### What you need to do
Copy out word for word the part of the material that opens with the line containing "Open the Indicators" and runs through the end of the material.

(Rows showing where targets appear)
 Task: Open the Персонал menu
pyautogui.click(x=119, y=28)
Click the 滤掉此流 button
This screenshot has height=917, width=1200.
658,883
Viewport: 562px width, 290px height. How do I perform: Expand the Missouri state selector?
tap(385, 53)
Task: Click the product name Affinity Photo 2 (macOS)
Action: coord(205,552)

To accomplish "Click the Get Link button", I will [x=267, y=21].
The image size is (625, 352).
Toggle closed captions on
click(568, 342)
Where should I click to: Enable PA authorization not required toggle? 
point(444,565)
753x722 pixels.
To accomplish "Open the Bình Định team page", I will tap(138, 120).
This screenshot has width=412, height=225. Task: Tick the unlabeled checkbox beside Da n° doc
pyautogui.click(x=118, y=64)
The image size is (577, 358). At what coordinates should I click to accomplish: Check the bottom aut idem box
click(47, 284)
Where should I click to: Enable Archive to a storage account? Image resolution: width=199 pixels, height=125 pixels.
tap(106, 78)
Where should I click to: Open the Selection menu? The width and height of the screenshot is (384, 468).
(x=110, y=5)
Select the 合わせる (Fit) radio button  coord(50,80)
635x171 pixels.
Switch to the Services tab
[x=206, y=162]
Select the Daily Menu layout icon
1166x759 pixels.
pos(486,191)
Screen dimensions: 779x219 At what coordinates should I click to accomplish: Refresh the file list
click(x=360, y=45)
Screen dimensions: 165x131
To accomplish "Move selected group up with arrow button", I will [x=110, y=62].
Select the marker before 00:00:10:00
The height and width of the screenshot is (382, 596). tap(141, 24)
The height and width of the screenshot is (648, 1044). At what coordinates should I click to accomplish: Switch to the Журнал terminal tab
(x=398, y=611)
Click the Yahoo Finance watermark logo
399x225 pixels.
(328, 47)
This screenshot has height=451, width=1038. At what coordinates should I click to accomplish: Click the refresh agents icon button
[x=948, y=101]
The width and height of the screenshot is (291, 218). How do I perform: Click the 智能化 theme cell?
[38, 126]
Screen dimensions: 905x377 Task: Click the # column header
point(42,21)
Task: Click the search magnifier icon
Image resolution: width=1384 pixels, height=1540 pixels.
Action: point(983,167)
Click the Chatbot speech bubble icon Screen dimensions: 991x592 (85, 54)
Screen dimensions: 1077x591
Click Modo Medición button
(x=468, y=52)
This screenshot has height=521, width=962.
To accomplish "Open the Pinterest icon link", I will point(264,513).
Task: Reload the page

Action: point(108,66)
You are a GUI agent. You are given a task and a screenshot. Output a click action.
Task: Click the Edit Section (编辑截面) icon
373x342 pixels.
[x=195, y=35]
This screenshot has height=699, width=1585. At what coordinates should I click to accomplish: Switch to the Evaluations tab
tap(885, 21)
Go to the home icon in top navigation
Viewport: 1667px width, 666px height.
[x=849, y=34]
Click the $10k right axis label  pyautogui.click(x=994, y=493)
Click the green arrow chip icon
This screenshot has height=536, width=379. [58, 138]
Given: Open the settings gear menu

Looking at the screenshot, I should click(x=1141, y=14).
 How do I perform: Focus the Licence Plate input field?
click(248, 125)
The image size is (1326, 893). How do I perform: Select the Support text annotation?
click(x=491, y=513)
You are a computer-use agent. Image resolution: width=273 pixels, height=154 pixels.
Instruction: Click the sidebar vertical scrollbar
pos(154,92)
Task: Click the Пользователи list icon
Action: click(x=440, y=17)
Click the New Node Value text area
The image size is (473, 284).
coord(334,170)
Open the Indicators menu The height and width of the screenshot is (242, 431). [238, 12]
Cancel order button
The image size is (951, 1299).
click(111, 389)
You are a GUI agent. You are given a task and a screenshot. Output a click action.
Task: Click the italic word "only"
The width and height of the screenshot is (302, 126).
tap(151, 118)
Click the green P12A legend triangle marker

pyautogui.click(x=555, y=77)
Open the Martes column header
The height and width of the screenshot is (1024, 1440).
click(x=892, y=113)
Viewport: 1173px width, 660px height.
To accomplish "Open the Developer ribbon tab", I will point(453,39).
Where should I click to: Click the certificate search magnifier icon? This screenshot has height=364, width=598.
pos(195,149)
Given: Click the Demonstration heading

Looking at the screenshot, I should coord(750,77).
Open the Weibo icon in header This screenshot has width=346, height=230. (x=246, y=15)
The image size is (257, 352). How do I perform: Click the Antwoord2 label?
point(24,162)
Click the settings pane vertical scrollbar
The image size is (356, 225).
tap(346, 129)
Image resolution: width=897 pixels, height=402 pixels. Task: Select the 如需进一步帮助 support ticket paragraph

### Result below
Open the Indicators menu The height and width of the screenshot is (242, 431). [238, 12]
Cancel order button
The image size is (951, 1299).
click(111, 389)
You are a GUI agent. You are given a task and a screenshot. Output a click action.
Task: Click the italic word "only"
The width and height of the screenshot is (302, 126).
tap(151, 118)
Click the green P12A legend triangle marker

pyautogui.click(x=555, y=77)
Open the Martes column header
The height and width of the screenshot is (1024, 1440).
click(x=892, y=113)
Viewport: 1173px width, 660px height.
To accomplish "Open the Developer ribbon tab", I will point(453,39).
Where should I click to: Click the certificate search magnifier icon? This screenshot has height=364, width=598.
pos(195,149)
Given: Click the Demonstration heading

Looking at the screenshot, I should coord(750,77).
Open the Weibo icon in header This screenshot has width=346, height=230. (x=246, y=15)
The image size is (257, 352). How do I perform: Click the Antwoord2 label?
point(24,162)
Click the settings pane vertical scrollbar
The image size is (356, 225).
tap(346, 129)
Image resolution: width=897 pixels, height=402 pixels. Task: Select the 如需进一步帮助 support ticket paragraph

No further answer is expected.